A knock-on effect here will be the database size required to store lists of low-reputation addresses. Ideally IP reputation systems need to be able to store address ranges (as opposed to long lists of individual addressees) and also need to be able to intelligently assess how wide a range to block. Too wide a range will result in the blocking of “innocent” addresses.

To further save on storage space, IP reputation systems need to dynamically customize themselves to store locally relevant addresses only i.e.: only addresses that actually reach the protected network. Continually downloading and managing a complete IPv6 list is not going to be possible for a network protection endpoint.

Cloud-based solutions become more important since they can centrally store the complete huge list while making manageable portions available for protection endpoints. 

TTH: What are your predictions for dual stack networks, and how do you think criminals will leverage this to target organizations and users?

AG: Dual-stack networks are likely to be used for a long time. We expect that major threats might initially emerge in situations where the organization/user isn’t aware that there is a functional dual stack (such as in Windows) resulting in abuse that simply bypasses existing security configurations.

TTH: What are some of the things Commtouch is doing to strengthen defenses as IPv6 is deployed?

AG: Commtouch is in the process of releasing new versions of all software clients to enable support of IPv6 protection.

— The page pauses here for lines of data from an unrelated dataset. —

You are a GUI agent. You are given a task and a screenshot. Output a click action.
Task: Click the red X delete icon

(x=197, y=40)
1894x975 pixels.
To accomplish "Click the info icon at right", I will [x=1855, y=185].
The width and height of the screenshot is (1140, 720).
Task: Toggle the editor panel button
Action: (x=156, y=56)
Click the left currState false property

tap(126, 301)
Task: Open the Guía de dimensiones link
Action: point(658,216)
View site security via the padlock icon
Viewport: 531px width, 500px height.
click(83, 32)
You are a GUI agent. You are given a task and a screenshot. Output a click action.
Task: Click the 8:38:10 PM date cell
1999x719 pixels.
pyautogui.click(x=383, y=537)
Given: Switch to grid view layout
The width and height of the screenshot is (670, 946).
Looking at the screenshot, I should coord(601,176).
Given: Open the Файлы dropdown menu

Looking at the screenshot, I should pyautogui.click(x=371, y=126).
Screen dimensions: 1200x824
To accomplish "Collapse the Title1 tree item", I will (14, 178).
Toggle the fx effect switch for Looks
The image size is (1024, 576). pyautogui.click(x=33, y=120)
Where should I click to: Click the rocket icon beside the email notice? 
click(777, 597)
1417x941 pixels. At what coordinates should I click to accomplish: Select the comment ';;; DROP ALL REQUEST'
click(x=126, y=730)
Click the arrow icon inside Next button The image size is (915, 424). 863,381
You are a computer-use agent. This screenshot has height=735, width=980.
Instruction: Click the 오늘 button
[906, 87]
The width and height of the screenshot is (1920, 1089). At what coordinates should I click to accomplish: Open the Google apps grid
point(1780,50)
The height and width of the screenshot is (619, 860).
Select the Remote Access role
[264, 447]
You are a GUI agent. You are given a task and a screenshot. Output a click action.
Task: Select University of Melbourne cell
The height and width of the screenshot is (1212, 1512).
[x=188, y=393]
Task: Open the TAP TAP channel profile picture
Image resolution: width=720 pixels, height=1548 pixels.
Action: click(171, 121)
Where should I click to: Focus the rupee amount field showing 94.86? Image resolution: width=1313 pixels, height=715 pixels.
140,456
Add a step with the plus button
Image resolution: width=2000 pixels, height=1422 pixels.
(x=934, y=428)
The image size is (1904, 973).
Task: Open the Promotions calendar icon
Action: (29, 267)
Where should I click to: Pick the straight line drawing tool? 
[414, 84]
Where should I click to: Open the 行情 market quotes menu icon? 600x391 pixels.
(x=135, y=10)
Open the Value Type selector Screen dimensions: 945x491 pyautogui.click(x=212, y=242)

In addition we are working to ensure that our cloud-based GlobalView Network infrastructure is IPv6 capable. This includes the obvious network and routing issues as well as ensuring that our spam, URL, and IP tracking databases can all store addresses and address ranges in IPv6 formats.

On an application level we are working to ensure that we can intelligently predict and block ranges of IPv6 addresses that are abused. IPv6 assignment strategies are still in early stages and far from being formalized. No real standard exists and the recent RFC 6177 actually moved away from previously defined recommendations.

To address this evolving situation we have designed both our client and backend cloud to be able to efficiently represent any network prefix (e.g. /56; /128). We are performing ongoing IPv6 traffic tracking and analysis, in order to observe and analyze the adopted IPv6 usage patterns and allocation schemes.